● **Exercise goal**: From the records below, find each line with the string "computer" and copy it.

[Dataset entries]
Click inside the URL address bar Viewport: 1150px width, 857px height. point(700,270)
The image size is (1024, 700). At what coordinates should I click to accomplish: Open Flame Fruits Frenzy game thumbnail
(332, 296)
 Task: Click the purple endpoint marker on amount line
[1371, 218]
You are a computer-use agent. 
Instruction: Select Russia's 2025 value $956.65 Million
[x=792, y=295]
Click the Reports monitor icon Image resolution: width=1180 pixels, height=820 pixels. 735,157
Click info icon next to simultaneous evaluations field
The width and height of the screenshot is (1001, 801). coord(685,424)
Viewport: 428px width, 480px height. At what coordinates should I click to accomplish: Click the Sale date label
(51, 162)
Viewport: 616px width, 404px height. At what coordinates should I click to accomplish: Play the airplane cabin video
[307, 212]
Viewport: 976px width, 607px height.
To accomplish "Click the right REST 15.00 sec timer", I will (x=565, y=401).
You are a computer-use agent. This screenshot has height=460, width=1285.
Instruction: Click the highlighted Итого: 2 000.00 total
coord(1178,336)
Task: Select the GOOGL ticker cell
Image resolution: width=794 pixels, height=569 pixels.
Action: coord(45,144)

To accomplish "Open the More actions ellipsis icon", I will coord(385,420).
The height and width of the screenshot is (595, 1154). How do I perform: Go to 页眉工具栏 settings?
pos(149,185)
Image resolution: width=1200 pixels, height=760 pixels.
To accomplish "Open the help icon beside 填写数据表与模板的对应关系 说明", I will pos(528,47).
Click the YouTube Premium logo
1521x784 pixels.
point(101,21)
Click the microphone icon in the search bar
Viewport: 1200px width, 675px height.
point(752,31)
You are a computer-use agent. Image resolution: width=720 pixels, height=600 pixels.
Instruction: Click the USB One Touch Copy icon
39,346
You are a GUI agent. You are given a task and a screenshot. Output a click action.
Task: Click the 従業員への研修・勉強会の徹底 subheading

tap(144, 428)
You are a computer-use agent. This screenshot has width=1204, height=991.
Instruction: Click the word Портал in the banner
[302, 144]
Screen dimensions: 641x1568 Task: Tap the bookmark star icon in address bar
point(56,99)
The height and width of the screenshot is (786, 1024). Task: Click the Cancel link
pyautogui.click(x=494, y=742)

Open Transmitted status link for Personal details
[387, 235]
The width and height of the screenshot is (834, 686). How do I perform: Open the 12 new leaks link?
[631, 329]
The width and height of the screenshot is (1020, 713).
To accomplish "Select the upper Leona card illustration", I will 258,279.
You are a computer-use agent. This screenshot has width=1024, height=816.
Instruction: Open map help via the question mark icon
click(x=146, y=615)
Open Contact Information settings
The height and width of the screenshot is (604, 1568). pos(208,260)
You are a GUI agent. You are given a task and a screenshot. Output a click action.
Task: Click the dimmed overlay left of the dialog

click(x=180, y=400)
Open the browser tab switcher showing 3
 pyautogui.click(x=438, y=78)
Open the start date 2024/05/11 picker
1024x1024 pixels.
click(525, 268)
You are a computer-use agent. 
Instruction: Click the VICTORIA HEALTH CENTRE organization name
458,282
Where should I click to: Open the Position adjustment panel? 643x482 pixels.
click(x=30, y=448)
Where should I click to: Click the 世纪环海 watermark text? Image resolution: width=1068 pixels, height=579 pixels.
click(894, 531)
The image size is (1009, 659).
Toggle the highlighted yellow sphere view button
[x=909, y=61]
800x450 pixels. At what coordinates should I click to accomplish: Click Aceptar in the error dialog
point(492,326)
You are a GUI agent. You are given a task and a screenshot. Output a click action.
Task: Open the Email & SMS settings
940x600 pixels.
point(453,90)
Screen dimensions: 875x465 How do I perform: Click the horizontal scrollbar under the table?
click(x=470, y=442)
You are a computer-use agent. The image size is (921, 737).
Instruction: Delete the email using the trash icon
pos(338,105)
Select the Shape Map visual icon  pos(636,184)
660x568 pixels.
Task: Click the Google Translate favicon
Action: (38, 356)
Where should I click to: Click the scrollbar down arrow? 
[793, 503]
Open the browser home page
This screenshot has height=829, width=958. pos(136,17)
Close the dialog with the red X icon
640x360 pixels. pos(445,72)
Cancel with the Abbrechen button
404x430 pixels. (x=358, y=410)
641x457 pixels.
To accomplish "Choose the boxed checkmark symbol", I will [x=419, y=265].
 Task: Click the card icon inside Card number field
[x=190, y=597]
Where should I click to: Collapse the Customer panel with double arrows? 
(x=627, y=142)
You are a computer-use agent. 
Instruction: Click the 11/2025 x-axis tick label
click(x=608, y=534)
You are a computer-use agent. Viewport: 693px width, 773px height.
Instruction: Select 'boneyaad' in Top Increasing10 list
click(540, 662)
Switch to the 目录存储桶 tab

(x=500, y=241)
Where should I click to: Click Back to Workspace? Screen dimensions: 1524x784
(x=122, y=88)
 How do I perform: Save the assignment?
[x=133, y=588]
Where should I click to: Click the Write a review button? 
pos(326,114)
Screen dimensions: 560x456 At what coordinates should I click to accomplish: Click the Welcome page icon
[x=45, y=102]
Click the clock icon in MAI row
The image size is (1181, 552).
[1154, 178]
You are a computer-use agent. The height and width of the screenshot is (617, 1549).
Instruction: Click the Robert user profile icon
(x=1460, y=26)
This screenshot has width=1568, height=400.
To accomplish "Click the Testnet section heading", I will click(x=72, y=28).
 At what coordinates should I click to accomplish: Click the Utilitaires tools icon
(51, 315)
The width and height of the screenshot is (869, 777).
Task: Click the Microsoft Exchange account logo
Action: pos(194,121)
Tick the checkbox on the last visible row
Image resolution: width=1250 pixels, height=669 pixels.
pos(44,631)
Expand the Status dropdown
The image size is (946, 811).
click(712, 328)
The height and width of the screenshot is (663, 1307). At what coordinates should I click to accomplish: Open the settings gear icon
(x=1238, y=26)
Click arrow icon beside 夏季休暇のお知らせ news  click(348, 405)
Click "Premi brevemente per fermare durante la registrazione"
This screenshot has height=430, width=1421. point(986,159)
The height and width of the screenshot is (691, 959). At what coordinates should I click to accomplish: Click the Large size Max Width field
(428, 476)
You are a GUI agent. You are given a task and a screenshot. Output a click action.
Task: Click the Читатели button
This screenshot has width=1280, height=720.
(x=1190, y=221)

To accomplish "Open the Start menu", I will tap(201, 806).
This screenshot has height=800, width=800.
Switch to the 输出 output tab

● **Answer to this task**:
You are a computer-use agent. 
You are a computer-use agent. This screenshot has height=460, width=1285.
You are a computer-use agent. Image resolution: width=720 pixels, height=600 pixels.
You are a computer-use agent. This screenshot has width=1204, height=991.
You are a computer-use agent. This screenshot has width=1024, height=816.
You are a computer-use agent. 
You are a computer-use agent. The image size is (921, 737).
You are a computer-use agent. 
You are a computer-use agent. Viewport: 693px width, 773px height.
You are a computer-use agent. The height and width of the screenshot is (617, 1549).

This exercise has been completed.